(AANGELEVERD FRAGMENT)

Ik keur goed dat betalingen gedaan in het kader van een betalingsregeling met de kinderopvangorganisatie ook als tijdige betaling kunnen worden aangemerkt.

Voorwaarden

Hierbij stel ik de volgende voorwaarden:

  • De betalingsregeling is schriftelijk overeengekomen vóór 1 maart van het jaar volgend op het berekeningsjaar;

  • De ouder komt de betalingsregeling na;

  • De betalingsregeling loopt niet langer dan één jaar;

  • De ouder gebruikt eventuele (na)betalingen van de kinderopvangtoeslag over het betreffende berekeningsjaar om de schuld bij de kinderopvangorganisatie af te lossen.

Bij gedeeltelijke nakoming van de betalingsregeling wordt het recht op kinderopvangtoeslag vastgesteld conform onderdeel 2 van dit besluit.

3.3. Bijzondere gevallen

[Regeling vervallen per 23-04-2020]

In bijzondere gevallen waarin niet aan de ouder te wijten is dat de betaling niet tijdig is verricht aan de kinderopvangorganisatie, kan de Belastingdienst/Toeslagen afwijken van de in onderdelen 3.1 en 3.2 genoemde termijn en voorwaarden. Het gaat hierbij niet om situaties waarin de ouder financiële problemen heeft om de kosten van kinderopvang te betalen.

(VERMELDINGEN)
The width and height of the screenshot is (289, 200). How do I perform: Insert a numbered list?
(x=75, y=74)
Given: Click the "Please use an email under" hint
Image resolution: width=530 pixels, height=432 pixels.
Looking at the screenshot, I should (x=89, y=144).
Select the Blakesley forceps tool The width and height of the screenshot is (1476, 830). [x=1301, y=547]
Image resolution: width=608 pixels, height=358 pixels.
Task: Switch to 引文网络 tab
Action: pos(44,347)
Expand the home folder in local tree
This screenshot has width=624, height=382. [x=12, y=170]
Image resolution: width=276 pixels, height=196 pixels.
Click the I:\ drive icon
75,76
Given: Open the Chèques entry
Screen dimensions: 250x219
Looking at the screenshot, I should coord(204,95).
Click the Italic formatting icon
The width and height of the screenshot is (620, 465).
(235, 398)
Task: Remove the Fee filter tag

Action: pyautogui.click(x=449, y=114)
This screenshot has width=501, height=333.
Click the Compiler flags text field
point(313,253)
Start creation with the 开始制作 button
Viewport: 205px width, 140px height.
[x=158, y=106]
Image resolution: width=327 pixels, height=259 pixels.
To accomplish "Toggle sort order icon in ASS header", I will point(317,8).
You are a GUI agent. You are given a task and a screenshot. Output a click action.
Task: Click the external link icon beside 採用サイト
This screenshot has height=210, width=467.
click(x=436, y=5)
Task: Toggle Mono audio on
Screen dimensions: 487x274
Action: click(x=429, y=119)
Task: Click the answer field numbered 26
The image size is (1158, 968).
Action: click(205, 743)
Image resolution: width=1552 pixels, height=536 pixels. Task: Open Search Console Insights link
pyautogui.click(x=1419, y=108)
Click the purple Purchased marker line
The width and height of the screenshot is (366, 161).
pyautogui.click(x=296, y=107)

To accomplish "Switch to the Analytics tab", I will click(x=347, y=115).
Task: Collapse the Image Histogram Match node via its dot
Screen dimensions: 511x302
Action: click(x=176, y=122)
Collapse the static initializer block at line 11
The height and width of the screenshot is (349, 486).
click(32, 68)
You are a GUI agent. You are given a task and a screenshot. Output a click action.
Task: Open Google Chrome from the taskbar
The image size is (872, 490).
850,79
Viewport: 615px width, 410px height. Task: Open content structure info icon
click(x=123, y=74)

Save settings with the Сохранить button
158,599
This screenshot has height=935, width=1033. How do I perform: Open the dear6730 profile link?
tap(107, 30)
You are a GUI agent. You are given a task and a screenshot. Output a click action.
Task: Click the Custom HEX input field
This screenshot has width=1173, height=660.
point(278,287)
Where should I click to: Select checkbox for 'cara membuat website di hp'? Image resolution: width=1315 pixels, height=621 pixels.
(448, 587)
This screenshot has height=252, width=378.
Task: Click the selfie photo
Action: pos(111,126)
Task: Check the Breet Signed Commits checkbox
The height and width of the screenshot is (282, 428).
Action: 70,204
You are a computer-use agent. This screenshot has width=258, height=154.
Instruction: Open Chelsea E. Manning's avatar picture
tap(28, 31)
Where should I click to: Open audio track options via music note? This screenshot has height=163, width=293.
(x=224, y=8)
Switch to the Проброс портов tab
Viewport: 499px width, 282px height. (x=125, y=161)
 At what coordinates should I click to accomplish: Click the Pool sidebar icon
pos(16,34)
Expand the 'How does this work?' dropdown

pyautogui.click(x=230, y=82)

(UITDAGING) Schrijf alsjeblieft het deel van het fragment tussen "[Regeling vervallen per" en "kinderopvang te betalen.", beide inbegrepen, woordelijk over. De vermeldingen staan los van het fragment.

(UITWERKING)
[Regeling vervallen per 23-04-2020]

In bijzondere gevallen waarin niet aan de ouder te wijten is dat de betaling niet tijdig is verricht aan de kinderopvangorganisatie, kan de Belastingdienst/Toeslagen afwijken van de in onderdelen 3.1 en 3.2 genoemde termijn en voorwaarden. Het gaat hierbij niet om situaties waarin de ouder financiële problemen heeft om de kosten van kinderopvang te betalen.